Question 1. Manipulate spectral image
Hyperspectral images can be seen as a generalisation of normal colour images such as RGB images. In a normal RGB colour image, there are 3 channels, i.e. channels for red colour, green colour and blue colour. It is normally organised in a 3D array, e.g. an array X of size 100x120x3, for a raster image with 100 pixels in its vertical line and 120 pixels in horizontal line. Then X[ , , 1], the first "slice" of the array which is a matrix, is the matrix containing all red colour information typically ranging from 0 to 1 with 0 meaning totally dark and 1 brightest in terms of red colour presence. Similarly X[ , , 2] is for green and X[ , , 3] for blue. Hyperspectral image (HSI) has similar structure as RGB images. Besides RGB channels, a typical HSI has hundreds other channels (sometimes called bands or wavelengths). R can render an RGB image, so in the same way, HSI can also be displayed as an image but using its RGB channels. Another way to look at HSI is that each pixel in HSI is a spectrum. For example, if X of size 610 340 103 is a 3D array storing an HSI, then there are 103 channels in this HSI and X[2,3,] is a vector of length 103 which is the spectrum at the second row and the third column (imagine an HSI as a cube). Due to the rich information contained in the bands, HSI is usually used to characterise the objects in the image. Each pixel is either a pure material or a mixture of several materials.
Here we will look at this HSI called Pavia University scene remotely sensed by ROSIS sensor. It has 103 channels. Each pixel has been classified manually as one of the 10 classes in the scene which includes a background class. The whole data set and ground truth are packed in a matlab file called paviauni.mat which is in vuws. This is the file you need to work on. You can use readMat() in R package called R.matlab to read in matlab file
library(R.matlab)
A <- readMat('paviauni.mat')
names(A)
[1] "X" "groundtruth"
groundtruth is the classification information of each pixel and X are the actual HSI.
Write R scripts for the following tasks.
1. Produce a plot of 100 spectra randomly chosen from each class (if a class has less than 100 spectra then take them all) and plot classes in separate subfigures as the following
2. Display Pavia University data set as a colour image using channels 57, 27 and 17 as RGB channels. The function to use is grid.raster() in the package called grid. Note that the values in the image has to be normalised to the range from 0 to 1.

########

> _Activity_
In the spectral image exercise, which sensor remotely sensed the Pavia University scene? The lines below come from a separate source.

Collection entries:
########

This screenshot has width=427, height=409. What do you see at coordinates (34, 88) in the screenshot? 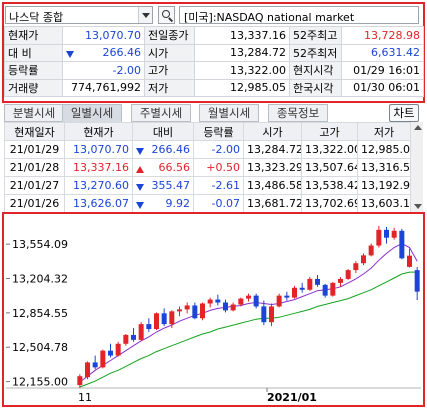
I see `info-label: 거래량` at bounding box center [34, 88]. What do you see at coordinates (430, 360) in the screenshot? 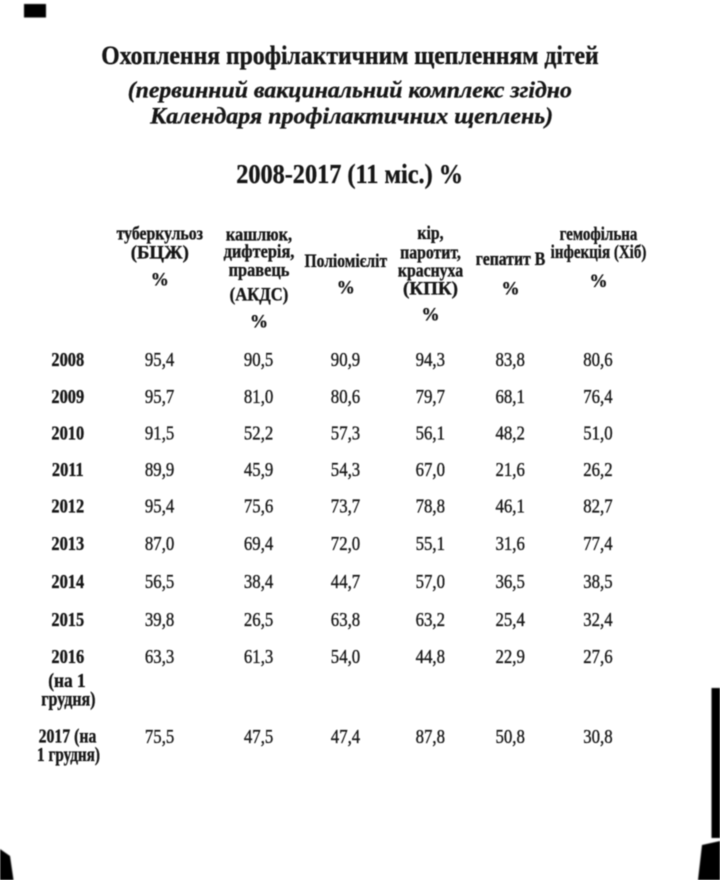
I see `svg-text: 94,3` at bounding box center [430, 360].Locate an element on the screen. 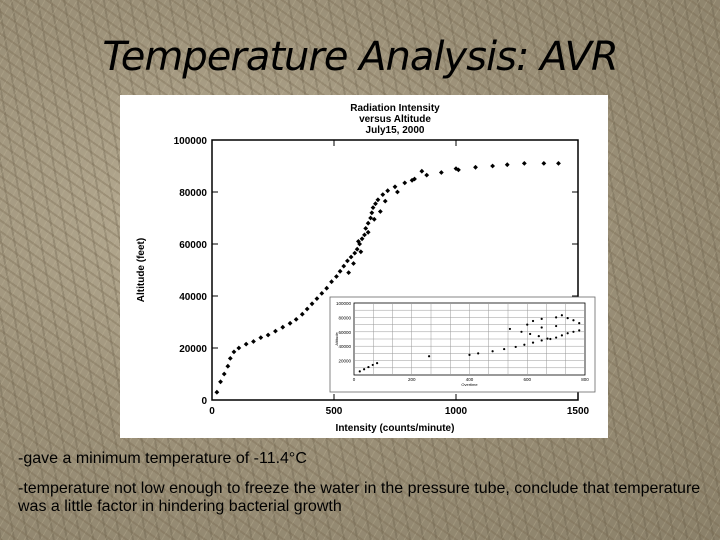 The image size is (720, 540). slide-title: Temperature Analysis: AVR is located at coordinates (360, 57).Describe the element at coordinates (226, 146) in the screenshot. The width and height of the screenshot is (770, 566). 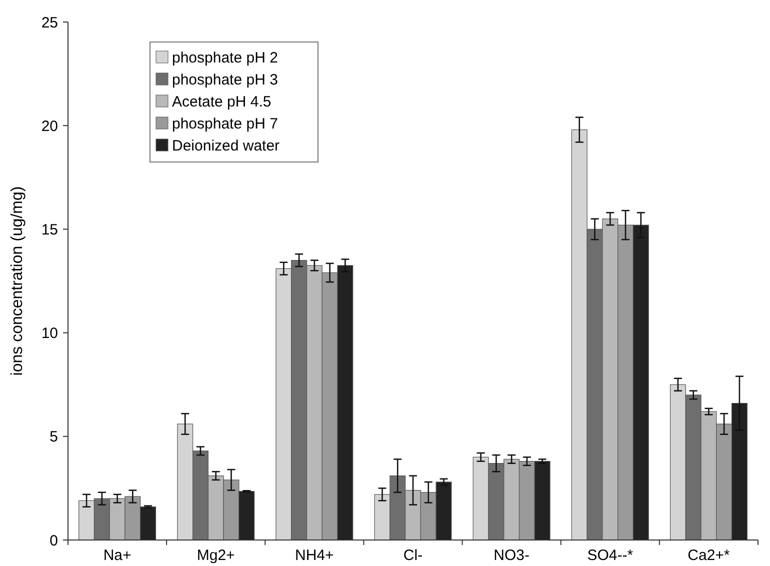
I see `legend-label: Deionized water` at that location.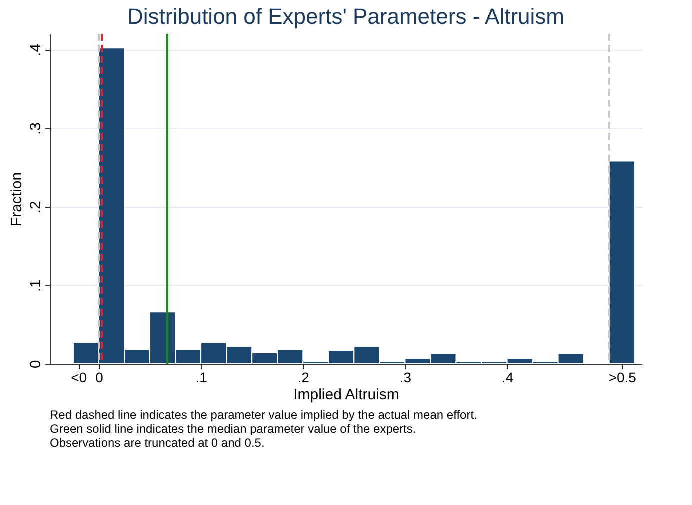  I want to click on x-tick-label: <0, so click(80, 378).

########

> _Exercise solution_
The ROSIS sensor.